Replying to LO24713 --
I would like AM de Lange to tell us some more about his reaction to the
ALPA letter about the South African air crash..
I ask because we are doing/have done projects with international airlines
and aviation regulatory authorities around issues to do with safety using
an organisational learning frame. The question of access to CVR tapes
following accidents is a defining issue in thinking about learning and
reflection as preventative processes.
Here in New Zealand there is currently a similar issue (although less
politically charged). A domestic flight suffered a CFIT accident
(controlled flight into terrain). Some passengers died, but the flight
crew survived.
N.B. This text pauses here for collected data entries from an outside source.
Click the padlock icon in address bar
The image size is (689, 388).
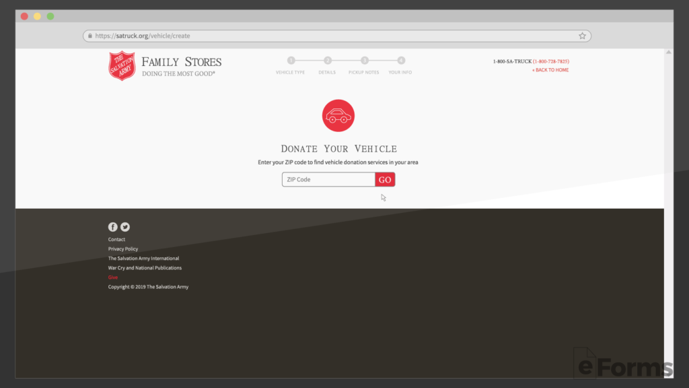(89, 36)
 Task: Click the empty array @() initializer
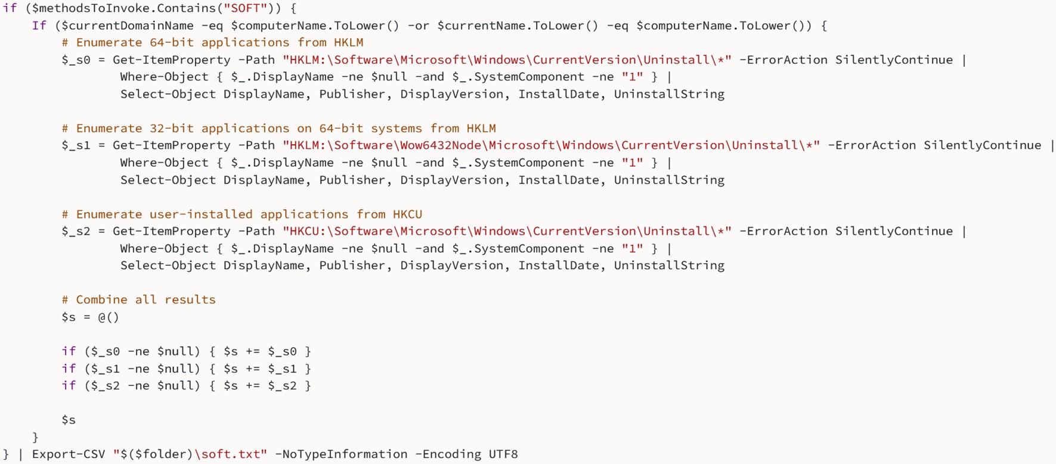coord(109,317)
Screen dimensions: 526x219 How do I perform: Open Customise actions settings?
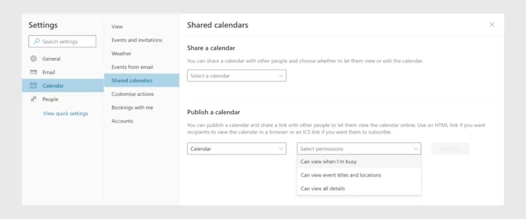(133, 94)
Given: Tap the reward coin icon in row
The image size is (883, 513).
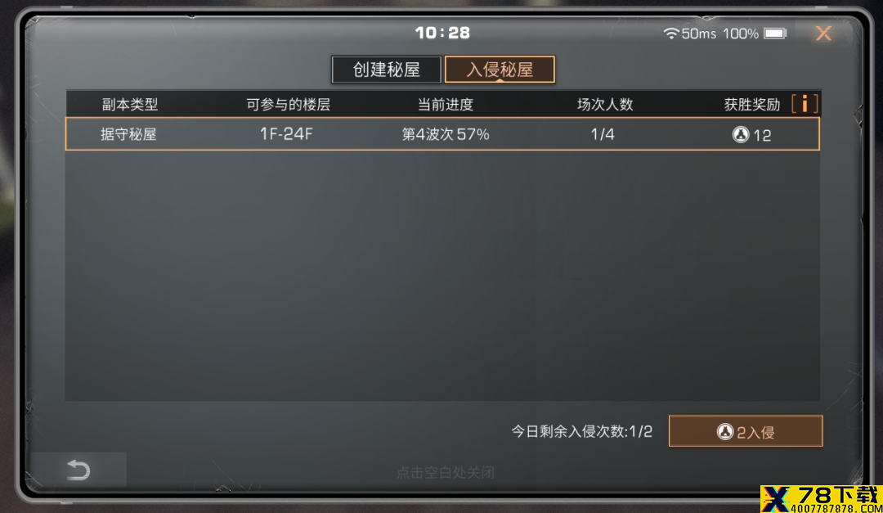Looking at the screenshot, I should (x=741, y=135).
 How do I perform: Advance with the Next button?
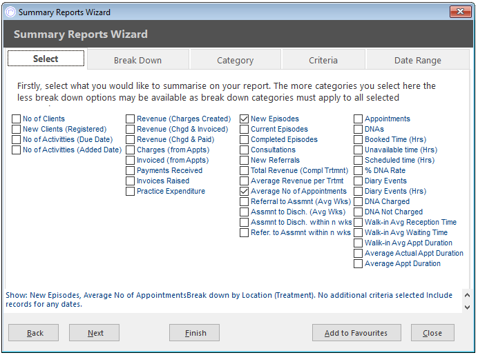(x=94, y=333)
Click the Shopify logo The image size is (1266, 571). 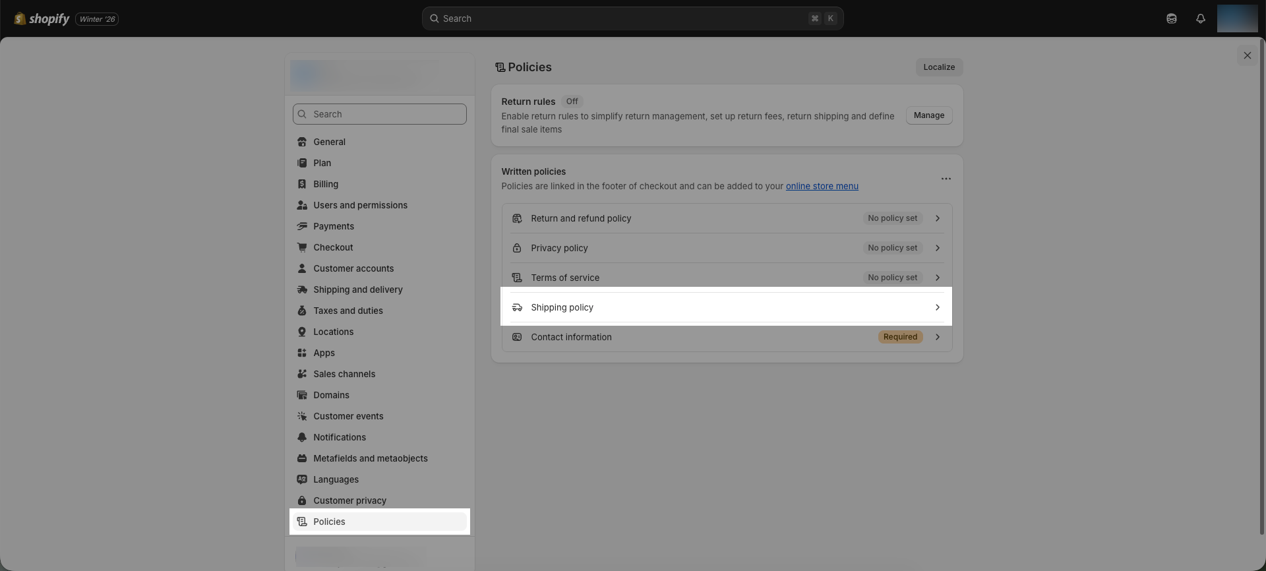42,18
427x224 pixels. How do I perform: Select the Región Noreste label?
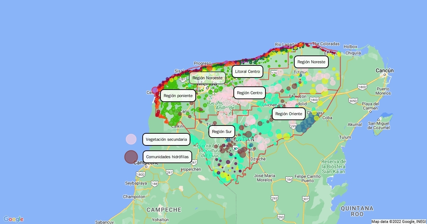point(311,62)
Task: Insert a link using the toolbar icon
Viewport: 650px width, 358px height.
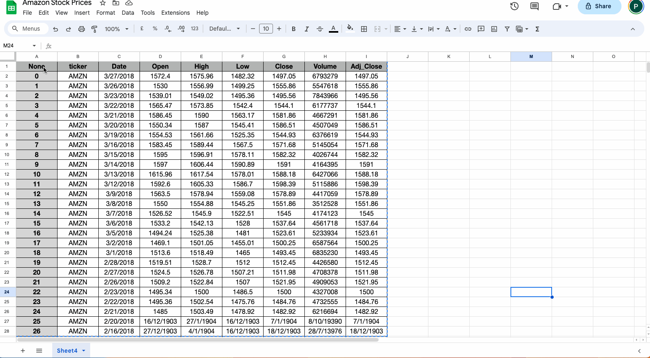Action: (x=468, y=29)
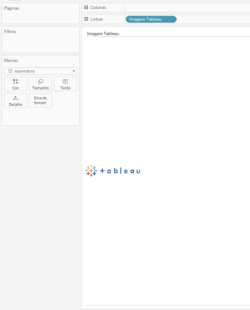
Task: Click the Linhas shelf label
Action: (97, 19)
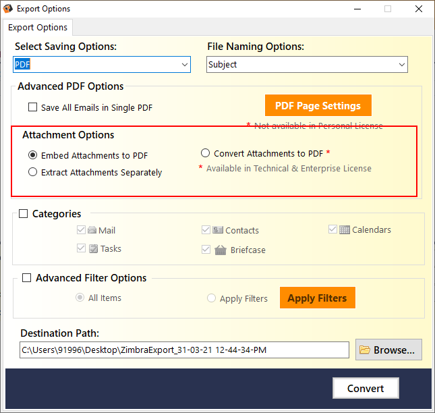Open the File Naming Options dropdown
Image resolution: width=435 pixels, height=413 pixels.
[x=307, y=64]
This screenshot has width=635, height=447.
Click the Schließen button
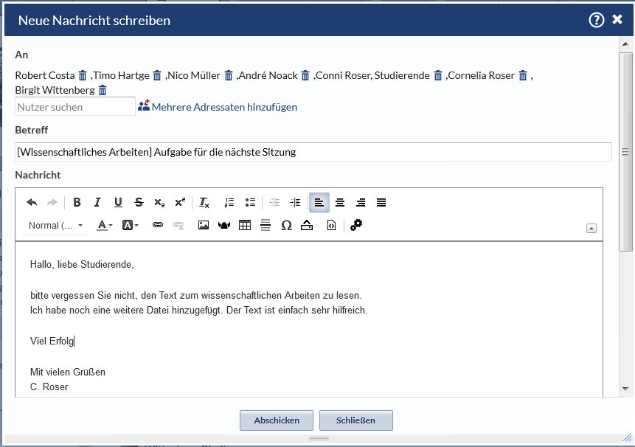[x=356, y=420]
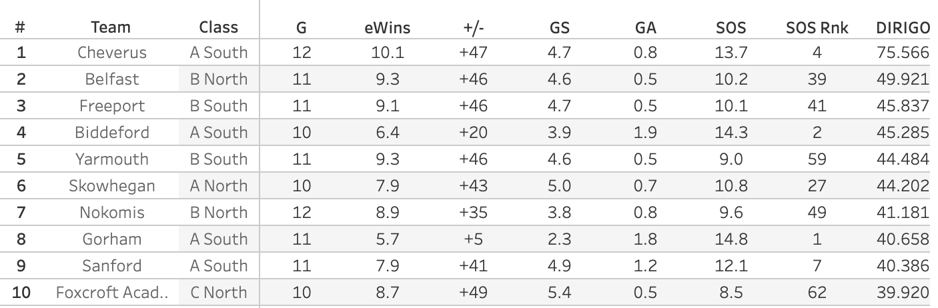Select the Gorham team row
Viewport: 938px width, 308px height.
pos(112,239)
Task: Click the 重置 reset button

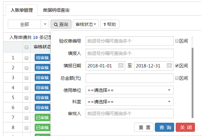Action: click(x=144, y=127)
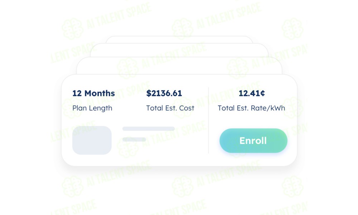Image resolution: width=358 pixels, height=215 pixels.
Task: Click the watermark logo above the cards
Action: (183, 29)
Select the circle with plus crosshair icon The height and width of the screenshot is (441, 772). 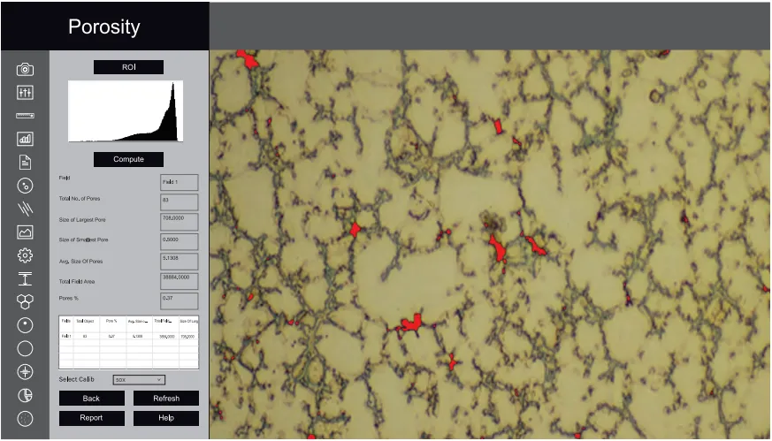pyautogui.click(x=25, y=371)
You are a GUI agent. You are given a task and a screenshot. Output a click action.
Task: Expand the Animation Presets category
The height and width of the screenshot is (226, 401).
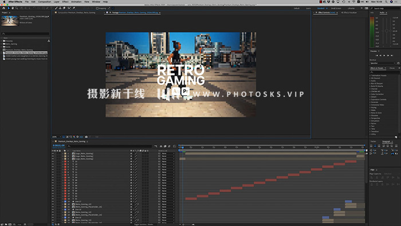click(x=370, y=76)
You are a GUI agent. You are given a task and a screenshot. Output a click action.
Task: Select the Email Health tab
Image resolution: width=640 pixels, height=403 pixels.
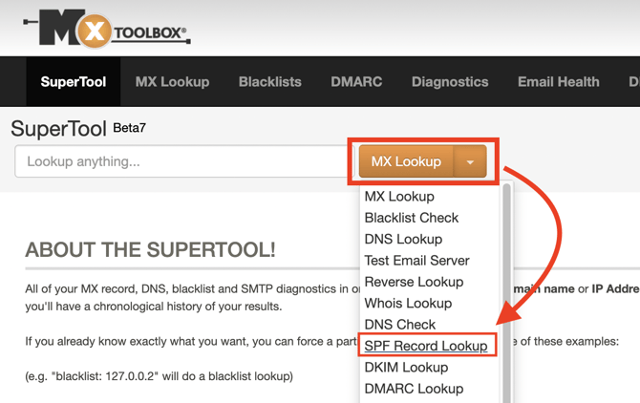tap(558, 82)
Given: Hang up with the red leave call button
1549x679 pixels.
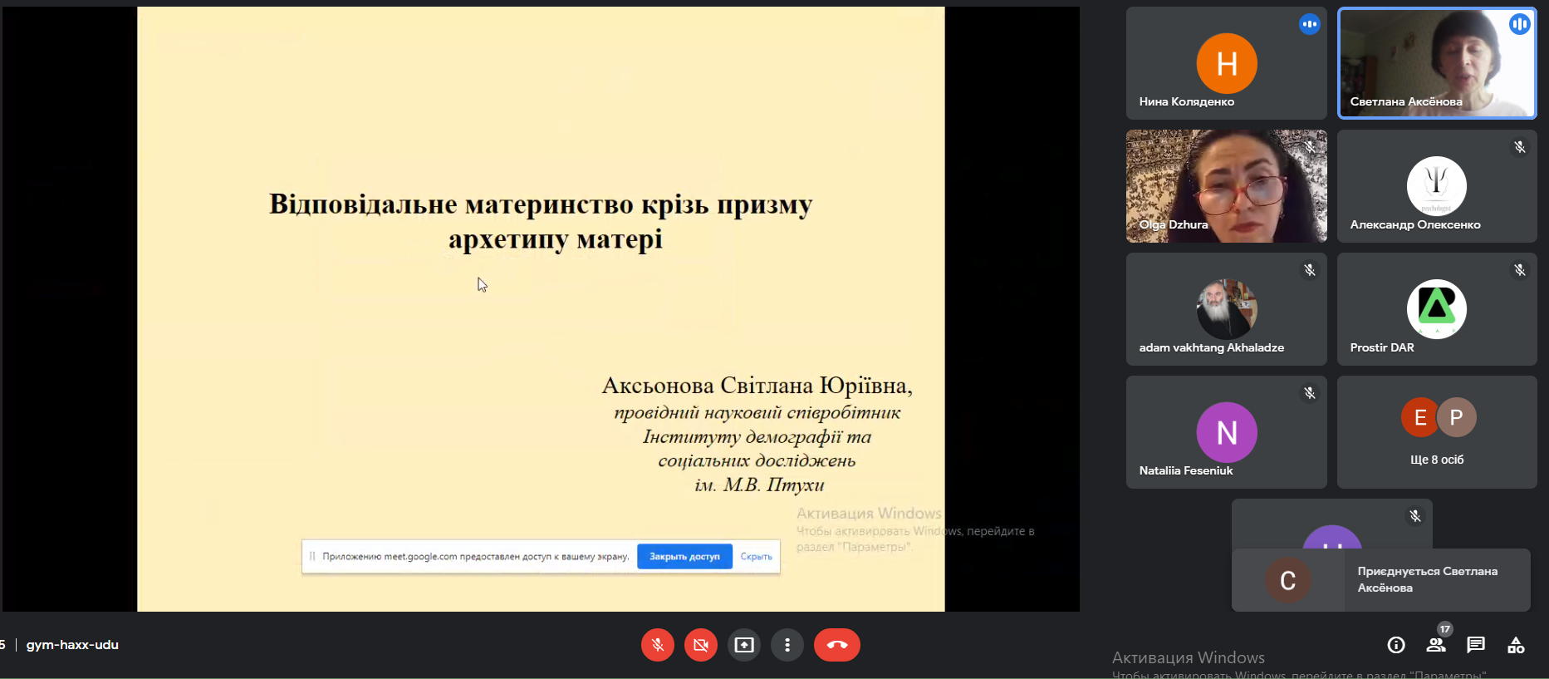Looking at the screenshot, I should coord(836,645).

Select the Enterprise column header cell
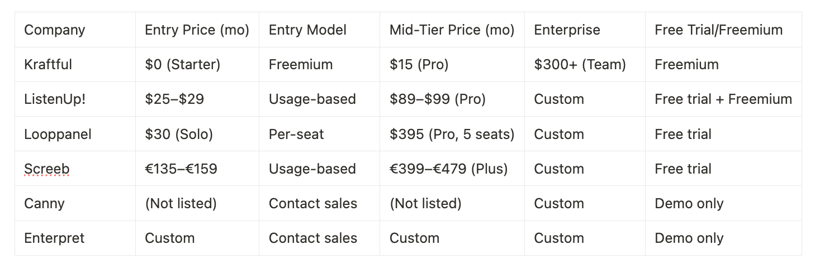[x=567, y=30]
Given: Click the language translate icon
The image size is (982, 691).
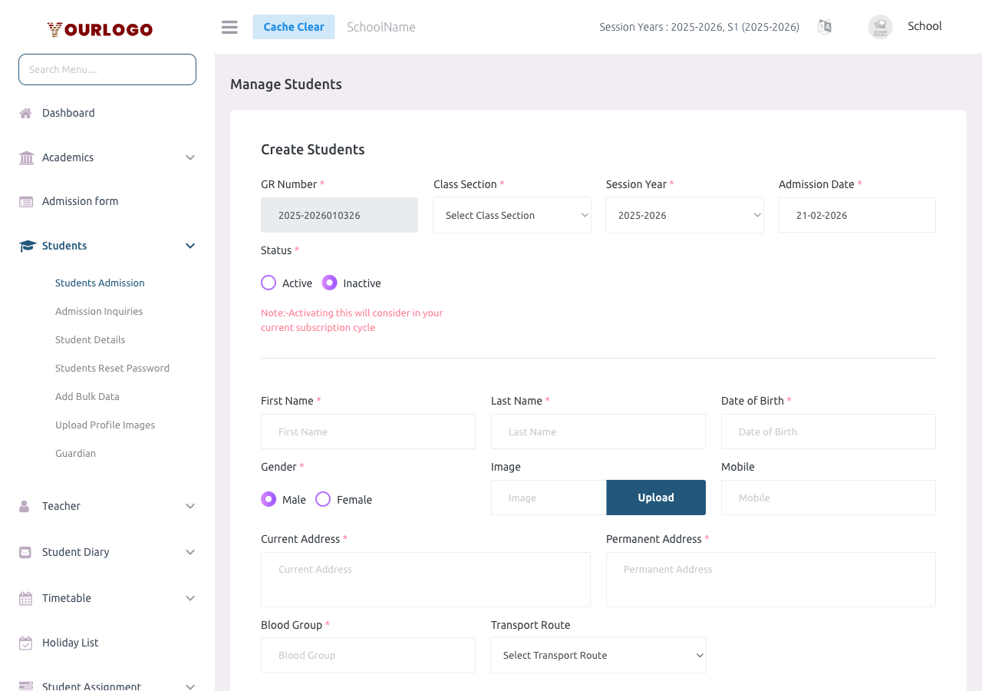Looking at the screenshot, I should click(825, 27).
Subsequently the police seized the CVR tapes and the pilot
has been charged with manslaughter. The trial opens soon.
The issues about this, and the South African, story, are:
(1) If use of CVR tapes to ascertain flight crew culpability is permitted
(that is, as part of a blaming exercise), what impact does this have on
the use of the same tapes as data in a double loop learning exercise to
derive learnings (that is, as an accountability device)?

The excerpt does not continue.